-- Supplied information follows --

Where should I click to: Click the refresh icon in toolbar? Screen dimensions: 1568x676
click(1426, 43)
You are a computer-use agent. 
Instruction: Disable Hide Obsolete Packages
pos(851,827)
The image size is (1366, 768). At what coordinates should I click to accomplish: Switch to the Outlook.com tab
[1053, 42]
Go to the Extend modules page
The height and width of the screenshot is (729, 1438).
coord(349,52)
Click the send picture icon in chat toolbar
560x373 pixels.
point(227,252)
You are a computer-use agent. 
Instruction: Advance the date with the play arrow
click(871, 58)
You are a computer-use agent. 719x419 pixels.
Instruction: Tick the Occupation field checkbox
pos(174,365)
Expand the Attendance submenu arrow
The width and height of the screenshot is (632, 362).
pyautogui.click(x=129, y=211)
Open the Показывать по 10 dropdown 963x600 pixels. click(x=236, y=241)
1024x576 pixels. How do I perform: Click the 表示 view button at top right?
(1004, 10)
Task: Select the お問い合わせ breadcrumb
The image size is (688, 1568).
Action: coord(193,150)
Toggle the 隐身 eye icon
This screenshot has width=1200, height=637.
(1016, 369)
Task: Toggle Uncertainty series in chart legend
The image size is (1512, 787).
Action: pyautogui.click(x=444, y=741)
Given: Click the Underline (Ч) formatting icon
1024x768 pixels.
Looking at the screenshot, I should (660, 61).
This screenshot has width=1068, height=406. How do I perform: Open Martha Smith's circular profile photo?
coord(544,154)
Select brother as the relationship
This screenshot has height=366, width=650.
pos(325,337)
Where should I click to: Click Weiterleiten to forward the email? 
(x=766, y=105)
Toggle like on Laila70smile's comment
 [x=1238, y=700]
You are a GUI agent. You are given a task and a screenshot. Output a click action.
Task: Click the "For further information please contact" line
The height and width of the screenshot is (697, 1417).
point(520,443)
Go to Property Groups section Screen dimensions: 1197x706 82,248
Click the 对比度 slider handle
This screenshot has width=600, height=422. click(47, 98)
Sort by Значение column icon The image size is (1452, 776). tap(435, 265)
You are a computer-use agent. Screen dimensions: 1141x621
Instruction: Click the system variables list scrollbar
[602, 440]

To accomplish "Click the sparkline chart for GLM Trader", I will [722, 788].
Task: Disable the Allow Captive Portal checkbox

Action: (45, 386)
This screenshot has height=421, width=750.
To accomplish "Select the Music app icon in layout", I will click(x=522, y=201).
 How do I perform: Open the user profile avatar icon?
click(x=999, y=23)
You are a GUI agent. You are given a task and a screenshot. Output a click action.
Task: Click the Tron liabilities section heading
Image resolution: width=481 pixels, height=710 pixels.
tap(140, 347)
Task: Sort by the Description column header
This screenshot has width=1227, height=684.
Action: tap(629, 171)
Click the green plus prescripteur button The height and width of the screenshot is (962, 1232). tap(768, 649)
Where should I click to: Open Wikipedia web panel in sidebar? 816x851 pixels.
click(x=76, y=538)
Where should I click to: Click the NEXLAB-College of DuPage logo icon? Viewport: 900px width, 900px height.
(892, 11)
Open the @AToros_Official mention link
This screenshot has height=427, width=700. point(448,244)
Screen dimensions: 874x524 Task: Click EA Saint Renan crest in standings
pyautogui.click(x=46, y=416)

-- Supplied information concluded --

Work required: Give again only the lines starting at the one that contains "Screen dimensions: 874x524" and running to the end of the data.

The answer:
Screen dimensions: 874x524 Task: Click EA Saint Renan crest in standings
pyautogui.click(x=46, y=416)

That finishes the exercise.